Israeli scientist shares understanding, vision for desert

The problem of desertification — the loss of soil fertility due to erosion — barely makes a dent in the consciousness of most North Americans. Although terms such as "global warming," "greenhouse effects" and "emission standards" have been in the popular lexicon for almost two decades, little has been written about desertification in the Western press.

Uriel Safriel, a professor at Ben-Gurion University of the Negev, called the lack of knowledge "surprising," given that desertification affects 30 percent of the globe, resulting in roughly $40 billion per year in lost income. It's also surprising given that desertification has already occurred in America — with disastrous results.

Safriel, the director of the Jacob Blaustein Institute for Desert Research at Ben-Gurion, said the infamous Dust Bowl that swept through Oklahoma during the 1930s was a result of desertification. That disaster, which resulted in widespread loss of life, housing and agriculture, produced a dust storm so fierce that it was possible to see the floating particles as far away as New York.

Safriel, who was in the Bay Area recently for a lecture series sponsored by American Associates, Ben-Gurion University of the Negev, said it was imperative to understand the conditions that led up to the Dust Bowl. He noted that when a serious grain shortage erupted in Europe during World War I, farmers in the Midwest planted extra crops to keep up with demand, thereby using a much greater share of water than was actually available, and removing almost all the natural vegetation. The result was parched earth with nothing to keep it moored.

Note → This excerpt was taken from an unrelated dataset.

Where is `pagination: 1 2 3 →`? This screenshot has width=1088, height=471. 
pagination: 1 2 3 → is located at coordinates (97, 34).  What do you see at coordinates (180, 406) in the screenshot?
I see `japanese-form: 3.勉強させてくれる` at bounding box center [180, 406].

This process, which has contributed to impoverished conditions in much of sub-Saharan Africa, the Middle East and Asia, also has the potential to occur in areas from central California to Latin America, Safriel said.

Over the past two decades, the Blaustein Institute has studied the phenomenon of desertification. Its findings include the radical notion that the desert, often associated with barrenness, may actually be an ideal location for economic prosperity.

The 64-year-old professor posed an analogy of two flower merchants — one living in Los Angeles, the other in New York. The merchant in Los Angeles would be able to grow flowers at half the price of the merchant in New York, who must construct and maintain an expensive greenhouse to combat the harsh winters.

"Now imagine how cheaply a flower merchant could grow geraniums with 400 times more sunlight," said the professor with a trademark chuckle. "That flower merchant would be doing pretty well for himself."

The only places that have the amount of natural sunlight Safriel referred to are the arid desert lands found primarily in impoverished areas. But geranium production is not what Safriel has in mind.

Sea bass is more like it.

The professor pointed out that areas such as the Sahara and Gobi deserts are natural reservoirs of brackish water, which, although not potable, is perfect for fish.

Not only do fish not need to consume fresh water, but the land in the desert is much cheaper than in more affluent areas, thereby making it even more lucrative for "fish farmers."

But first, according to Safriel, a complete shift is needed in the on the role of desert research.

"For many years all the research went exclusively into technology," Safriel said. But that research and the resulting innovations failed to consider the differing political and cultural climates of desert countries, according to Safriel.

He gave the example of a highly efficient solar-energy powered oven that would be perfect for people in a sub-Saharan African country. The only problem is that the people in that region cook mainly at night, rendering the oven useless. Safriel and his colleagues hope to avoid such scenarios by carefully studying the sociological and political climate of countries, in addition to a region's geographical concerns.

Safriel knows, for example, that generations accustomed to herding goats or sheep will be hard pressed to give up their only known means of income, unless they can adopt an "entrepreneurial mindset."

"In Israel, many people move to more arid areas not because of patriotism or seclusion, but because the land is cheap, and it can make them a lot of money."

Perhaps the most monumental change in the financial fortunes of desert inhabitants might be in solar energy. The Blaustein Institute has been testing a solar-powered device called the "Big Dish," which transforms solar energy directly to electricity, without the intermediary of water and steam.

Thus, he noted, as fossil fuels are rapidly being depleted, poor people living in desert areas may become the purveyors of natural energy.

Safriel said work focusing on the desert's resources could also promote peace. As a result of the Middle East peace talks held in Madrid in 1991, the Blaustein Institute has participated in collaborative efforts to control land degradation.

The Israeli institute is working to curtail soil erosion with representatives from Jordan, Egypt, Tunisia and the Palestinian Authority. Despite the conflicts of the past year and a half, the group has been meeting regularly to concentrate on turning arid lands into economically viable centers of productivity.

The theory, as Safriel noted, is that "business, science and technology can promote peace — and that peace promotes business."

The Israeli scientist hopes that's one theory that will yield great results.